The notion of a competitive market in ad-blocking software will alarm publishers and advertisers, but Opera was at pains to point out that it is simultaneously providing a tool to help advertisers and users understand the problem of heavy ads.

"We believe this will accelerate the change that the ad industry needs to pursue," it said.

The need to reduce page load times and the intrusiveness of advertising was highlighted by Dominic Good, global advertising sales and strategy director at the Financial Times, during a panel session at the recent ISBA Annual Conference.

"Ad blockers have certainly made us aware there's an issue, with a lot of rubbish on the web and a lot of rubbish advertising and we need to clean that up," he said.

But he also noted that just 4% of FT readers had rated their ad experience as poor/very poor. "The vast majority of our readers are perfectly happy to consume the advertising and understand that it's part of the value exchange," he said.
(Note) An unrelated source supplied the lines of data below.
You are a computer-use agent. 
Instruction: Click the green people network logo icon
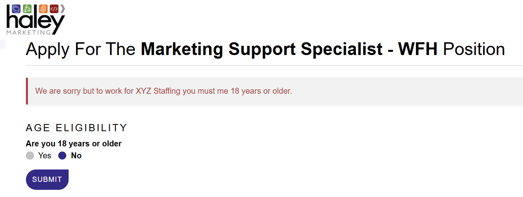tap(28, 8)
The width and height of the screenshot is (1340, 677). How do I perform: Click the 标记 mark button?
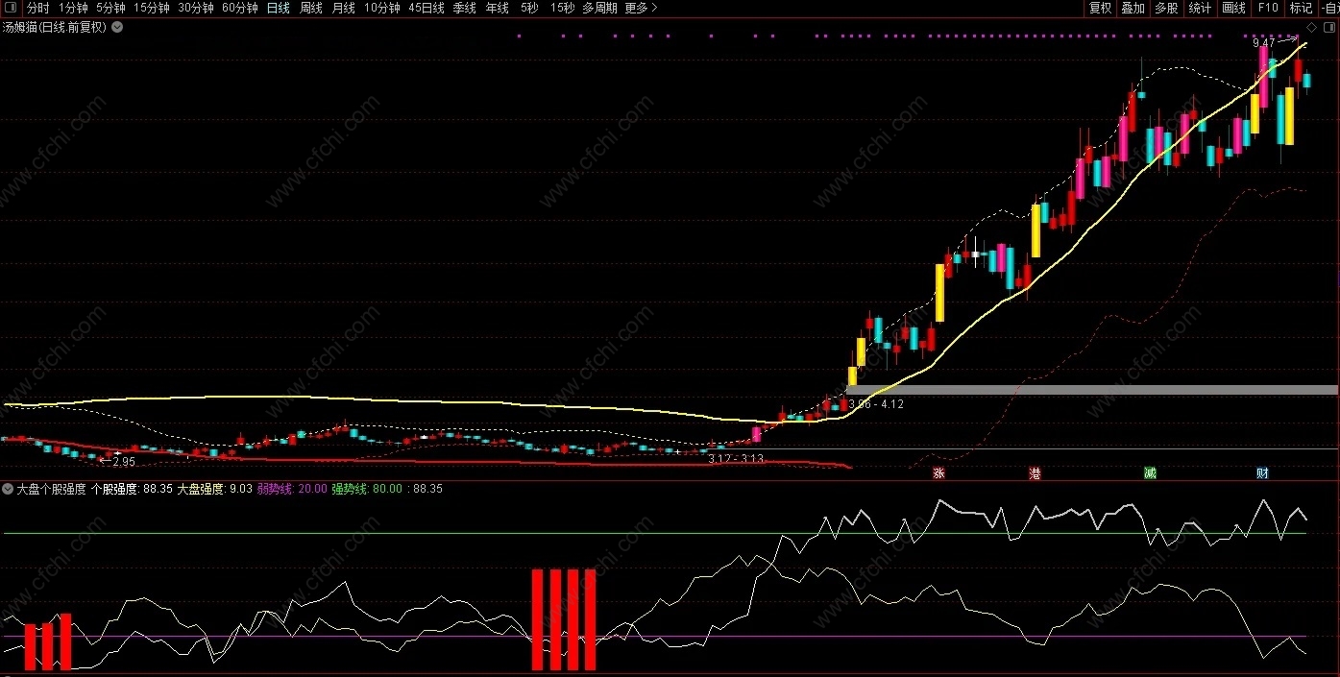[1301, 8]
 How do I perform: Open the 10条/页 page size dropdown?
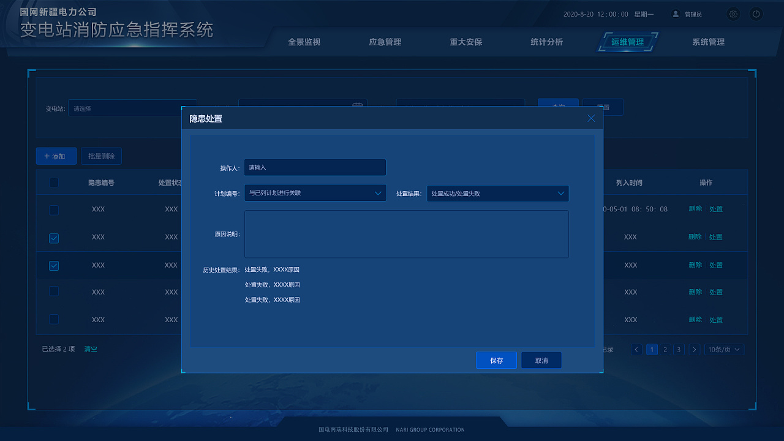(x=724, y=349)
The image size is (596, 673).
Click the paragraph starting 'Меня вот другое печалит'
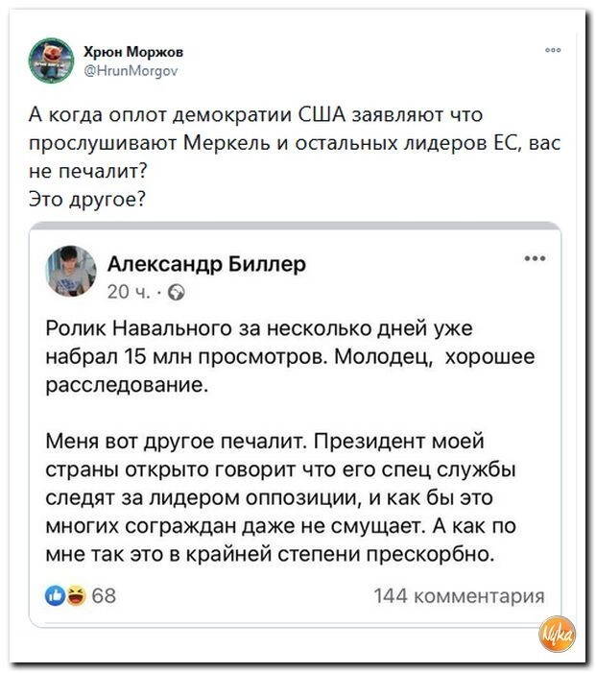click(x=280, y=498)
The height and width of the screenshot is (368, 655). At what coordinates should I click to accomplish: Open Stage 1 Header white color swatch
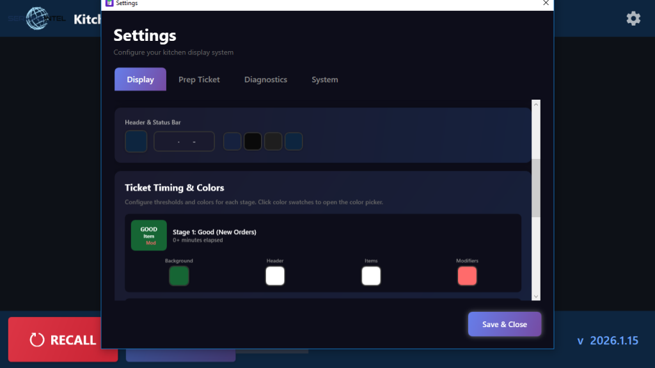pyautogui.click(x=275, y=276)

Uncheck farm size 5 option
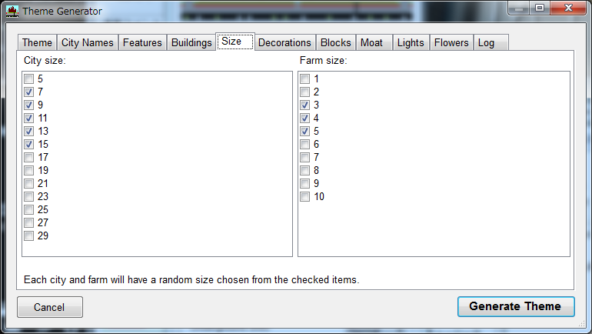click(304, 132)
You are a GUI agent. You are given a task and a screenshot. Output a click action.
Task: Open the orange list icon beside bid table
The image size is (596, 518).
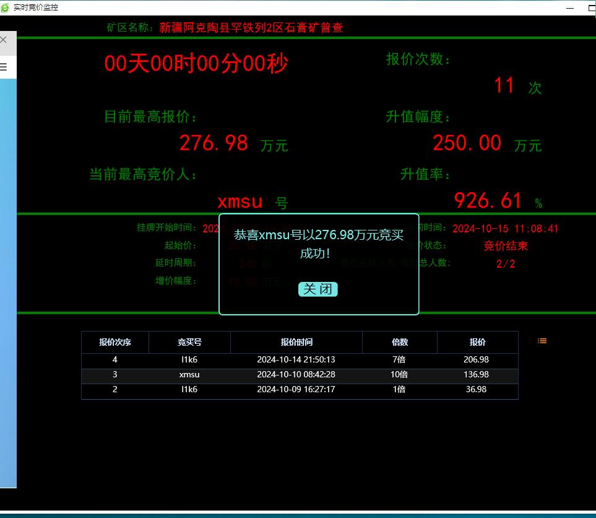pyautogui.click(x=542, y=341)
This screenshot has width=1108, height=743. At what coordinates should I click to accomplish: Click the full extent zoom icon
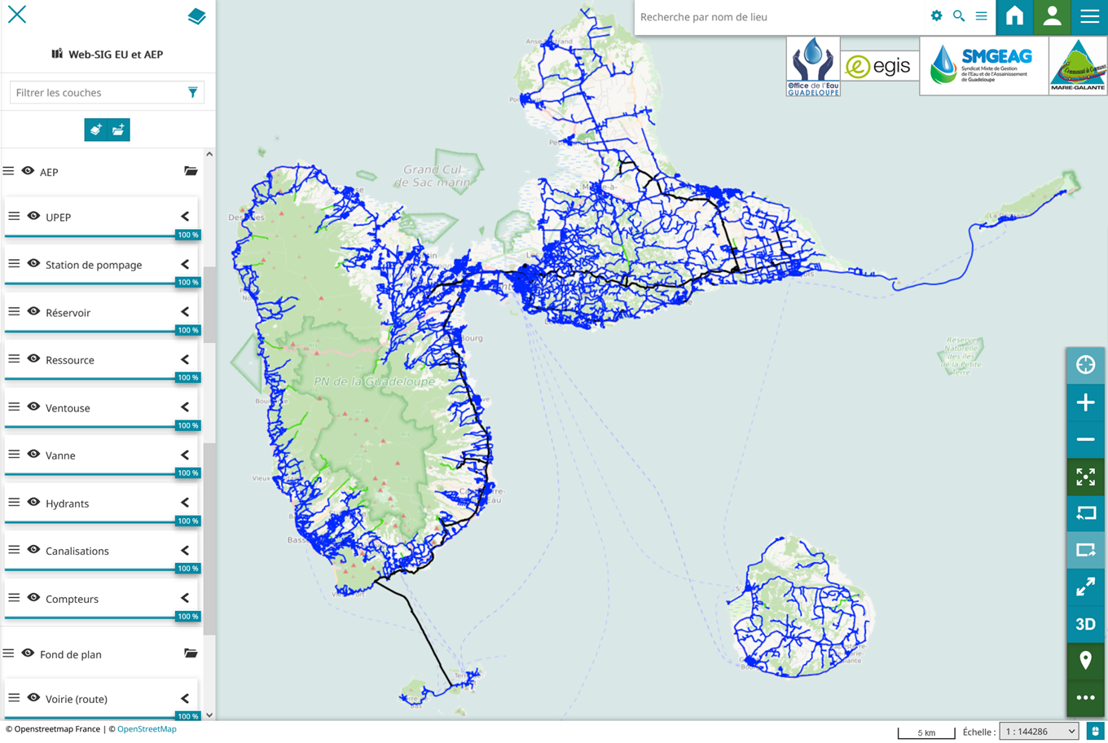point(1085,477)
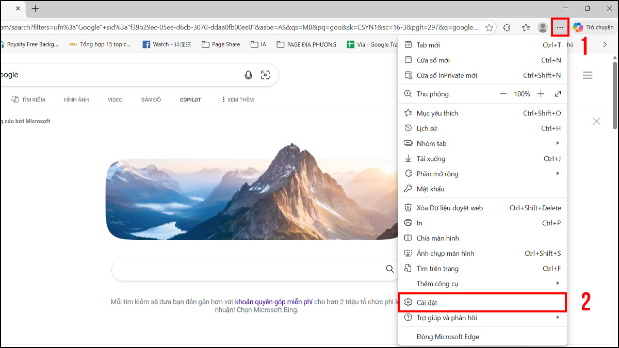The width and height of the screenshot is (619, 348).
Task: Click the full screen icon beside Thu phóng
Action: point(558,94)
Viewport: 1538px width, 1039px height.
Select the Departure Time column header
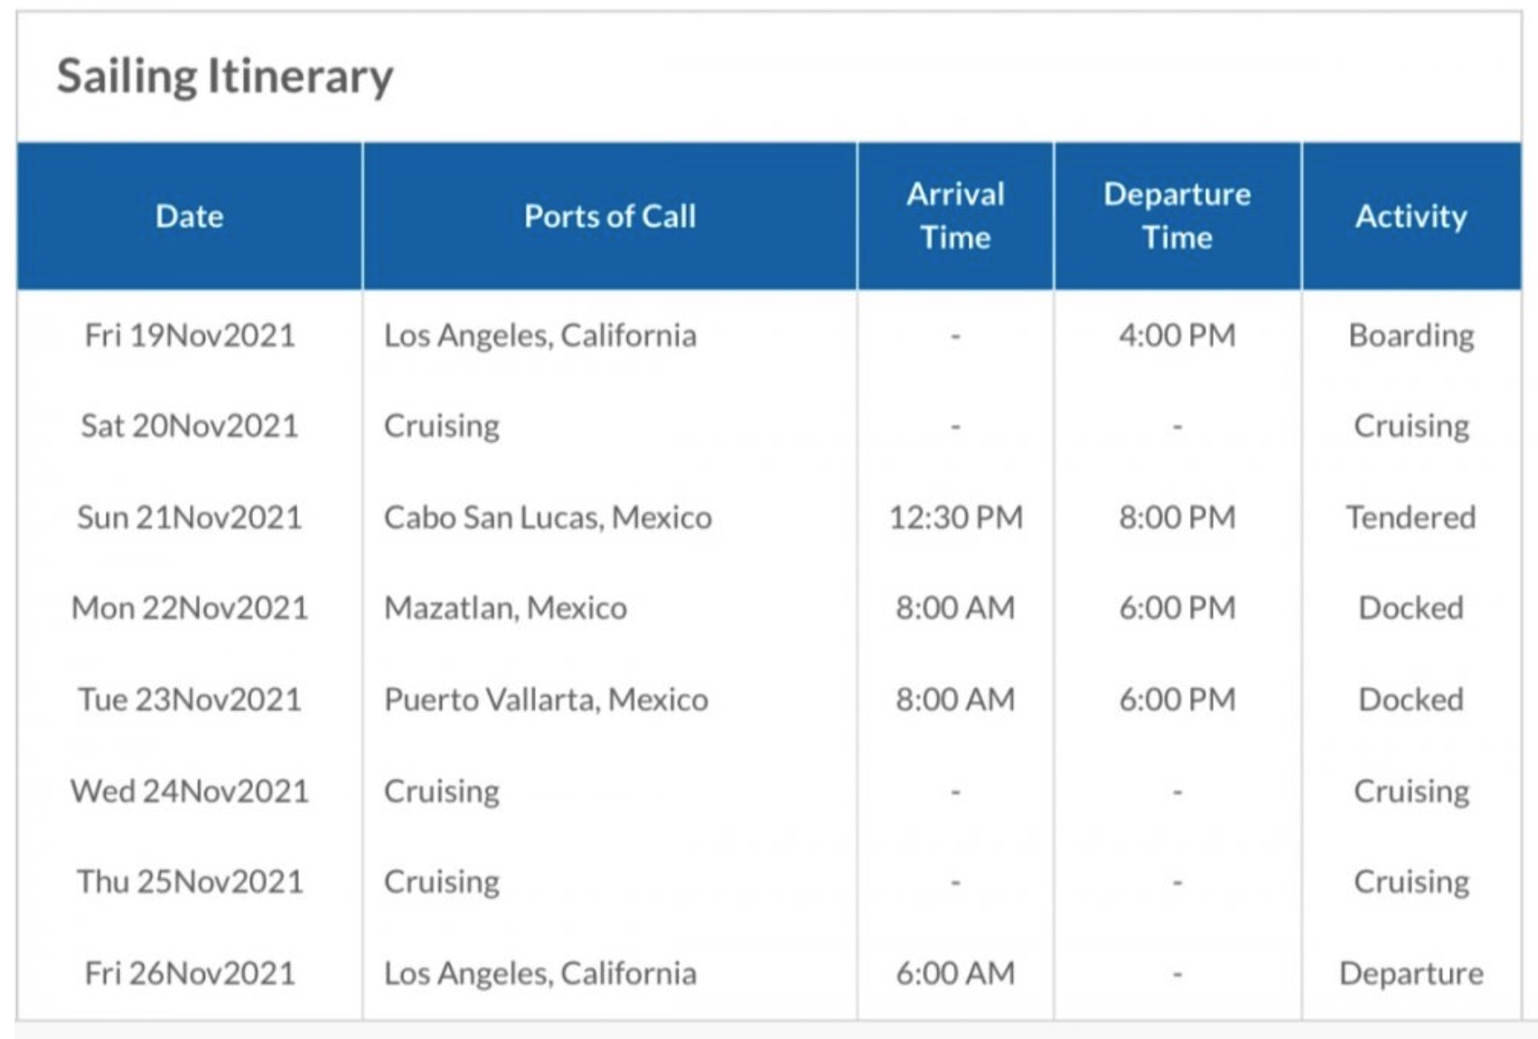pyautogui.click(x=1177, y=216)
UK government minister John Whittingdale made similar points at the conference as he likened the problems of ad blocking to those presented in the past by piracy, and which had been solved by education, industry measures and help from government.

The industry needs to get across the message to people that they can't have something for nothing, he said. It also needs to start "making ads more attractive and less annoying".

He suggested government could convene a round table with the advertising industry, content providers and ad blockers to discuss the challenges and what measures can be taken.